Imagine a messy accounting system. A joke says that "EBITDA" means "earns before I trick d*** auditor" based on the complications accounting has. But there isn't any "tricking" purpose here, just messy concepts. Instead of managing just sales, incomes, costs, cash, revenue etc from where you could do easy equations, they do things like [kidding](-sales +- sqrt(sales^2 - 4·income·costs)/(2·income)[/kidding] if its useful or frequent, and these mixes replace the most "straightforward" concepts.
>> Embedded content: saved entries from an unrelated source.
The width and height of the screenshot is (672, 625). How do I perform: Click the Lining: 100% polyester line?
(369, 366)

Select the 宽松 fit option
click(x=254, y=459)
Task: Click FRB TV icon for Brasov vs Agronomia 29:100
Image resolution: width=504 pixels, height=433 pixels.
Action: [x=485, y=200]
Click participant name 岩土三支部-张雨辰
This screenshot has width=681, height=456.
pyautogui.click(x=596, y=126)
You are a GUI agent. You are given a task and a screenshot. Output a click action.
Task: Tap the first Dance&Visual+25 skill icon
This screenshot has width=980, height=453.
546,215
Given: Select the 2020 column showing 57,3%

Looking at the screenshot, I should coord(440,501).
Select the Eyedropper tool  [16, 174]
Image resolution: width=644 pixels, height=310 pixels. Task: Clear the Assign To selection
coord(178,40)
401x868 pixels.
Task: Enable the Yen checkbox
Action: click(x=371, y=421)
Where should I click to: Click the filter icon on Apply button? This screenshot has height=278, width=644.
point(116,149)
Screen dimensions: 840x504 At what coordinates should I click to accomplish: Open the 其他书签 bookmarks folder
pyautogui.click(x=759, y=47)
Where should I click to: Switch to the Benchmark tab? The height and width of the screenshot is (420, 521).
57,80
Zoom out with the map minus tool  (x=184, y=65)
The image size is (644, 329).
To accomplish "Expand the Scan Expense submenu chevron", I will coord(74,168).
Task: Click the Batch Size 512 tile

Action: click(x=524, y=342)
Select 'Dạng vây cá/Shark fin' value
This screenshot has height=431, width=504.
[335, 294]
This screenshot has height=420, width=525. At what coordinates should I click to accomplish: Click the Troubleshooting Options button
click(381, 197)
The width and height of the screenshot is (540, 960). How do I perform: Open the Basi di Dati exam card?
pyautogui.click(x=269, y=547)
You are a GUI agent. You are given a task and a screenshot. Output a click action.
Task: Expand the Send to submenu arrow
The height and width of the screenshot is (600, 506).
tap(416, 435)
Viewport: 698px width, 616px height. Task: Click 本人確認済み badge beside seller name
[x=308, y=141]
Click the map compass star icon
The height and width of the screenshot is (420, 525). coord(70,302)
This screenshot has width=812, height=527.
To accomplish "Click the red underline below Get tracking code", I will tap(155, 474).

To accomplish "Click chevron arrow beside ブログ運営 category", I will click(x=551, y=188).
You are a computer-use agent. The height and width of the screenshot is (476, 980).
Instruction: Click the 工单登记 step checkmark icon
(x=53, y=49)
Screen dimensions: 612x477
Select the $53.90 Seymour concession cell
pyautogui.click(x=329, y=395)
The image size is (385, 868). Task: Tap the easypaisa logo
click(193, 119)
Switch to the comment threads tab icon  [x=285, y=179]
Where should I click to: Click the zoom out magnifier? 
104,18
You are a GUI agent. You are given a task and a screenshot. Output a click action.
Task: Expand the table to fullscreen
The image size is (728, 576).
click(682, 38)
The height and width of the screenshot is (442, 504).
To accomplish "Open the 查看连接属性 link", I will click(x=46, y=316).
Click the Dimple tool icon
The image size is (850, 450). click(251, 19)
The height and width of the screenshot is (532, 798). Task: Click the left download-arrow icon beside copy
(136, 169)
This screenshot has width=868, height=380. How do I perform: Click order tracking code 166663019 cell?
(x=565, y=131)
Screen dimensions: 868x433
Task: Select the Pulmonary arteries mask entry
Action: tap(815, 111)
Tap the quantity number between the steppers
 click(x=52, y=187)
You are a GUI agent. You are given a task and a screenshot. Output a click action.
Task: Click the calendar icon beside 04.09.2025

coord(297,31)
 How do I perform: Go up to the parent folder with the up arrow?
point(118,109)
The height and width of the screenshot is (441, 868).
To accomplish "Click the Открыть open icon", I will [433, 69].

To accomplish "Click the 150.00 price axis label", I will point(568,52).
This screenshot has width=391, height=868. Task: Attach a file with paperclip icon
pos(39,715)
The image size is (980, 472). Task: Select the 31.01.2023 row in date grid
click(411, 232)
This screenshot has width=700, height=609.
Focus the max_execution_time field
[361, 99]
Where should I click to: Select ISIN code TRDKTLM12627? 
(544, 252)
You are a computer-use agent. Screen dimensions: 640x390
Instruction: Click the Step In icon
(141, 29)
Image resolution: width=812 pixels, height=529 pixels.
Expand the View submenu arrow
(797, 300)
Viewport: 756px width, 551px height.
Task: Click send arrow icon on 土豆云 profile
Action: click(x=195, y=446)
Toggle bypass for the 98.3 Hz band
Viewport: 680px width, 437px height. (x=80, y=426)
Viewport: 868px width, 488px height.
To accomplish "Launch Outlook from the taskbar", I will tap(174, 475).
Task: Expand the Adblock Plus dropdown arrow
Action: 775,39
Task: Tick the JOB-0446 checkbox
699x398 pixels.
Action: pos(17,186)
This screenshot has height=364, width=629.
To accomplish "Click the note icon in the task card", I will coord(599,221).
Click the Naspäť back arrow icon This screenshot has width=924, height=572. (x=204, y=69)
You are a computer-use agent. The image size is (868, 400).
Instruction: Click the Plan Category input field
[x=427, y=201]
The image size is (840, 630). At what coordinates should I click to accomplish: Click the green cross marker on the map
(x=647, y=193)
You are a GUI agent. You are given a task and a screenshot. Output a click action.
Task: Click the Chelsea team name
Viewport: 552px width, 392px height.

Accounting "complications" have good reasons, like in the "provisión(es)" and "dotaciones" system (in English accounting "provisiones" seems to be provisions, but for "dotación" -each expense that goes to a provision- I cannot get a sure translation, candidates seem to be provisioning, endowment, allowance and allocation).
Fortunately there's one straightforward concept that survives: committed memory. This is the total use of memory including RAM and used pagefile. If one has disabled the pagefile, this amount must be lower than the usable or whatever name physical RAM b/c in that case it can only be in RAM (that seems to be 7.8 GB here adding "In use" 5.0 GB and "Available" 2.8 GB, physical RAM here is 8 GB; if I disabled the pagefile my "committed limit" would be those 7.8 GB as the hw needs some). My Committed now is 6.2 GB.
Now the sums I cannot do for the "complications"... succeeded unless it's a coincidence. Committed 6.2 GB and RAM in use 5.0 GB means a pagefile.sys of at least 1.2 GB. My pagefile.sys is about 4 GB now, why the additional 2.8 GB? Well, I have exactly 2.8 GB "Cached". As it isn't "Committed" it is "dispensable" (just an English word unless I've hit a technical term), but ready (not necessarily all at the same time) to be "committed" fast.
In my Windows 10 system I have 32 GB and I have disabled the pagefile, the same as in a Windows 7 with 16 GB. This is risky specially compared to enabling it with "infinite" C: free space, but with large amounts of RAM Windows tends to waste disk space in caching. Technically (RAM prices apart) doing builds with RAM excess and disabling the pagefile is a good strategy.